═══ Data for the task ═══
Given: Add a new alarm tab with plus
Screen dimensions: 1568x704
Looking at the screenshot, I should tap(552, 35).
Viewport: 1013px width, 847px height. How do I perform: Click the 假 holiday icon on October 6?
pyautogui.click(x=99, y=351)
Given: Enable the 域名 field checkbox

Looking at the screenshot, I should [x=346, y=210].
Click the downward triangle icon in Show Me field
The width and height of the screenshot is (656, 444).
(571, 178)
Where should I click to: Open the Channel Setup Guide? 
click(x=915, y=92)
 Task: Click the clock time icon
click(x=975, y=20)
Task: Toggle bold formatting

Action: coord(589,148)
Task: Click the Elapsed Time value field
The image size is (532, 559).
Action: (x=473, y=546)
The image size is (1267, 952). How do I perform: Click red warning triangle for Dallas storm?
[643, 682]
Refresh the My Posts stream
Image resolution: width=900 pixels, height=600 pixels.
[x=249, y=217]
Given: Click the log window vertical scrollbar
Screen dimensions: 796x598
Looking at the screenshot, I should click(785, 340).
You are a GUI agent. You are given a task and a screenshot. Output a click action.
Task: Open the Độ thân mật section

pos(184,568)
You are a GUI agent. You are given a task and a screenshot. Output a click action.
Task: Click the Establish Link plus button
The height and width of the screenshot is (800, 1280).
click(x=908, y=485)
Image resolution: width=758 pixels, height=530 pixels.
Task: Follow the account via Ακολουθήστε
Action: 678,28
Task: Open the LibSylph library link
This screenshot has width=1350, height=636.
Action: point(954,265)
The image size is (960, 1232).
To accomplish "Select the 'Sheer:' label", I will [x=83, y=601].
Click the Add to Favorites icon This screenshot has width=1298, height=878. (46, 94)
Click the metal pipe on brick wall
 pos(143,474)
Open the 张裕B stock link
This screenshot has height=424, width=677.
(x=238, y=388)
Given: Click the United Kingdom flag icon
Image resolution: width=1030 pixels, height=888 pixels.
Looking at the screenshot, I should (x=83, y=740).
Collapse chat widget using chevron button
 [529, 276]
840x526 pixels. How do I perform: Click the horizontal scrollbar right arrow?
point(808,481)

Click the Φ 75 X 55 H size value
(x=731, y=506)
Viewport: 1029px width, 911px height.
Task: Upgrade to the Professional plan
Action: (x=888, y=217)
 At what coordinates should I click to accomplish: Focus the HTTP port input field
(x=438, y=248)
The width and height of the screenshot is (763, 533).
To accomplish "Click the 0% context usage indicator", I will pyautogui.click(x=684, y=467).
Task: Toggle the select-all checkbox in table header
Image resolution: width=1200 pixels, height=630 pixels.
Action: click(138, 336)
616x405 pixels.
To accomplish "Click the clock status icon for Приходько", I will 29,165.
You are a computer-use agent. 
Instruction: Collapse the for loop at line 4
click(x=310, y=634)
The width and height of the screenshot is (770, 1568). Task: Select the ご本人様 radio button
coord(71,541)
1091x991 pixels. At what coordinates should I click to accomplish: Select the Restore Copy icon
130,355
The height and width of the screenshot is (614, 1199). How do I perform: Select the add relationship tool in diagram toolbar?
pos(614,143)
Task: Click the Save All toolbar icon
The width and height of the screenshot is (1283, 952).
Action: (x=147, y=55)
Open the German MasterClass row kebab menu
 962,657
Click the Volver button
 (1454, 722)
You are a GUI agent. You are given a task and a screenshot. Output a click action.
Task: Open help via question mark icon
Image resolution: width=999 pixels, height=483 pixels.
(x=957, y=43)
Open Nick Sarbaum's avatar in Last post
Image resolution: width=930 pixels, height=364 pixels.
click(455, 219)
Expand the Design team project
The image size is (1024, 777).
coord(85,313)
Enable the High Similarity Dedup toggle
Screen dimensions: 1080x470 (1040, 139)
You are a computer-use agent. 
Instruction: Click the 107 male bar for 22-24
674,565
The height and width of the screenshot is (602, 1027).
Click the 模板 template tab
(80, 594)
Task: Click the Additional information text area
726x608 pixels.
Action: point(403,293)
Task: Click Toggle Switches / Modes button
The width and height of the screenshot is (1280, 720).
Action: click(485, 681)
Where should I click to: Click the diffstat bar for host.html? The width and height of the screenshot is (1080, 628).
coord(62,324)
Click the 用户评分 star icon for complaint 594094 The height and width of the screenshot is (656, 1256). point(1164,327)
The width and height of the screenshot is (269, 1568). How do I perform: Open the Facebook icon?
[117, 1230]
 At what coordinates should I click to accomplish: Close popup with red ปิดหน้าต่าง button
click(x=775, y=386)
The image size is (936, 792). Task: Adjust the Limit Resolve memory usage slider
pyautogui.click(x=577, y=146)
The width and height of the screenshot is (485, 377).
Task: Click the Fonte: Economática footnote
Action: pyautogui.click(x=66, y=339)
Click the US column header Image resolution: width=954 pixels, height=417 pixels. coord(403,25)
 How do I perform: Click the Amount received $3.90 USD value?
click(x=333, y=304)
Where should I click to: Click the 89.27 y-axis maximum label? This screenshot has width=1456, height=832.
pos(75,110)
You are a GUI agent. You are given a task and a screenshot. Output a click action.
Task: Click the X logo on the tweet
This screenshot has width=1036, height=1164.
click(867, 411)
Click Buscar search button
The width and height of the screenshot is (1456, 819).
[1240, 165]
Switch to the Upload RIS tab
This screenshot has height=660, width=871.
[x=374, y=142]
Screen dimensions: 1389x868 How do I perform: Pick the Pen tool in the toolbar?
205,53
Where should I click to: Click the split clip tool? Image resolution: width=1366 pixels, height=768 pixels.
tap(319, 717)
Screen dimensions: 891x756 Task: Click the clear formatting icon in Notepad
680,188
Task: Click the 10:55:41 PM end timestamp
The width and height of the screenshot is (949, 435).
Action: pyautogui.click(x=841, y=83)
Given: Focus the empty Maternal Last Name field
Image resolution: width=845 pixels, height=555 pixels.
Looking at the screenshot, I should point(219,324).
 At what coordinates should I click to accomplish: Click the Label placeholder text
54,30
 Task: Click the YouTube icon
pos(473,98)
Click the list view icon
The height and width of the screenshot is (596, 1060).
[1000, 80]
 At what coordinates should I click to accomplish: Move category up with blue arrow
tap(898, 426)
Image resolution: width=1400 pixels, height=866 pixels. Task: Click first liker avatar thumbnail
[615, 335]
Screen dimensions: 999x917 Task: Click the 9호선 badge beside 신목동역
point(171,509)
═══
- _Assignment_
Write out the records in full, word for word.

- _Finished exercise_
Given: Add a new alarm tab with plus
Screen dimensions: 1568x704
Looking at the screenshot, I should tap(552, 35).
Viewport: 1013px width, 847px height. How do I perform: Click the 假 holiday icon on October 6?
pyautogui.click(x=99, y=351)
Given: Enable the 域名 field checkbox

Looking at the screenshot, I should [x=346, y=210].
Click the downward triangle icon in Show Me field
The width and height of the screenshot is (656, 444).
(571, 178)
Where should I click to: Open the Channel Setup Guide? 
click(x=915, y=92)
 Task: Click the clock time icon
click(x=975, y=20)
Task: Toggle bold formatting

Action: coord(589,148)
Task: Click the Elapsed Time value field
The image size is (532, 559).
Action: (x=473, y=546)
The image size is (1267, 952). How do I perform: Click red warning triangle for Dallas storm?
[643, 682]
Refresh the My Posts stream
Image resolution: width=900 pixels, height=600 pixels.
[x=249, y=217]
Given: Click the log window vertical scrollbar
Screen dimensions: 796x598
Looking at the screenshot, I should click(785, 340).
You are a GUI agent. You are given a task and a screenshot. Output a click action.
Task: Open the Độ thân mật section

pos(184,568)
You are a GUI agent. You are given a task and a screenshot. Output a click action.
Task: Click the Establish Link plus button
The height and width of the screenshot is (800, 1280).
click(x=908, y=485)
Image resolution: width=758 pixels, height=530 pixels.
Task: Follow the account via Ακολουθήστε
Action: 678,28
Task: Open the LibSylph library link
This screenshot has width=1350, height=636.
Action: point(954,265)
The image size is (960, 1232).
To accomplish "Select the 'Sheer:' label", I will [x=83, y=601].
Click the Add to Favorites icon This screenshot has width=1298, height=878. (46, 94)
Click the metal pipe on brick wall
 pos(143,474)
Open the 张裕B stock link
This screenshot has height=424, width=677.
(x=238, y=388)
Given: Click the United Kingdom flag icon
Image resolution: width=1030 pixels, height=888 pixels.
Looking at the screenshot, I should (x=83, y=740).
Collapse chat widget using chevron button
 [529, 276]
840x526 pixels. How do I perform: Click the horizontal scrollbar right arrow?
point(808,481)

Click the Φ 75 X 55 H size value
(x=731, y=506)
Viewport: 1029px width, 911px height.
Task: Upgrade to the Professional plan
Action: (x=888, y=217)
 At what coordinates should I click to accomplish: Focus the HTTP port input field
(x=438, y=248)
The width and height of the screenshot is (763, 533).
To accomplish "Click the 0% context usage indicator", I will pyautogui.click(x=684, y=467).
Task: Toggle the select-all checkbox in table header
Image resolution: width=1200 pixels, height=630 pixels.
Action: click(138, 336)
616x405 pixels.
To accomplish "Click the clock status icon for Приходько", I will 29,165.
You are a computer-use agent. 
Instruction: Collapse the for loop at line 4
click(x=310, y=634)
The width and height of the screenshot is (770, 1568). Task: Select the ご本人様 radio button
coord(71,541)
1091x991 pixels. At what coordinates should I click to accomplish: Select the Restore Copy icon
130,355
The height and width of the screenshot is (614, 1199). How do I perform: Select the add relationship tool in diagram toolbar?
pos(614,143)
Task: Click the Save All toolbar icon
The width and height of the screenshot is (1283, 952).
Action: (x=147, y=55)
Open the German MasterClass row kebab menu
 962,657
Click the Volver button
 (1454, 722)
You are a GUI agent. You are given a task and a screenshot. Output a click action.
Task: Open help via question mark icon
Image resolution: width=999 pixels, height=483 pixels.
(x=957, y=43)
Open Nick Sarbaum's avatar in Last post
Image resolution: width=930 pixels, height=364 pixels.
click(455, 219)
Expand the Design team project
The image size is (1024, 777).
coord(85,313)
Enable the High Similarity Dedup toggle
Screen dimensions: 1080x470 (1040, 139)
You are a computer-use agent. 
Instruction: Click the 107 male bar for 22-24
674,565
The height and width of the screenshot is (602, 1027).
Click the 模板 template tab
(80, 594)
Task: Click the Additional information text area
726x608 pixels.
Action: point(403,293)
Task: Click Toggle Switches / Modes button
The width and height of the screenshot is (1280, 720).
Action: click(485, 681)
Where should I click to: Click the diffstat bar for host.html? The width and height of the screenshot is (1080, 628).
coord(62,324)
Click the 用户评分 star icon for complaint 594094 The height and width of the screenshot is (656, 1256). point(1164,327)
The width and height of the screenshot is (269, 1568). How do I perform: Open the Facebook icon?
[117, 1230]
 At what coordinates should I click to accomplish: Close popup with red ปิดหน้าต่าง button
click(x=775, y=386)
The image size is (936, 792). Task: Adjust the Limit Resolve memory usage slider
pyautogui.click(x=577, y=146)
The width and height of the screenshot is (485, 377).
Task: Click the Fonte: Economática footnote
Action: pyautogui.click(x=66, y=339)
Click the US column header Image resolution: width=954 pixels, height=417 pixels. coord(403,25)
 How do I perform: Click the Amount received $3.90 USD value?
click(x=333, y=304)
Where should I click to: Click the 89.27 y-axis maximum label? This screenshot has width=1456, height=832.
pos(75,110)
You are a GUI agent. You are given a task and a screenshot. Output a click action.
Task: Click the X logo on the tweet
This screenshot has width=1036, height=1164.
click(867, 411)
Click Buscar search button
The width and height of the screenshot is (1456, 819).
[1240, 165]
Switch to the Upload RIS tab
This screenshot has height=660, width=871.
[x=374, y=142]
Screen dimensions: 1389x868 How do I perform: Pick the Pen tool in the toolbar?
205,53
Where should I click to: Click the split clip tool? Image resolution: width=1366 pixels, height=768 pixels.
tap(319, 717)
Screen dimensions: 891x756 Task: Click the clear formatting icon in Notepad
680,188
Task: Click the 10:55:41 PM end timestamp
The width and height of the screenshot is (949, 435).
Action: pyautogui.click(x=841, y=83)
Given: Focus the empty Maternal Last Name field
Image resolution: width=845 pixels, height=555 pixels.
Looking at the screenshot, I should point(219,324).
 At what coordinates should I click to accomplish: Click the Label placeholder text
54,30
 Task: Click the YouTube icon
pos(473,98)
Click the list view icon
The height and width of the screenshot is (596, 1060).
[1000, 80]
 At what coordinates should I click to accomplish: Move category up with blue arrow
tap(898, 426)
Image resolution: width=1400 pixels, height=866 pixels. Task: Click first liker avatar thumbnail
[615, 335]
Screen dimensions: 999x917 Task: Click the 9호선 badge beside 신목동역
point(171,509)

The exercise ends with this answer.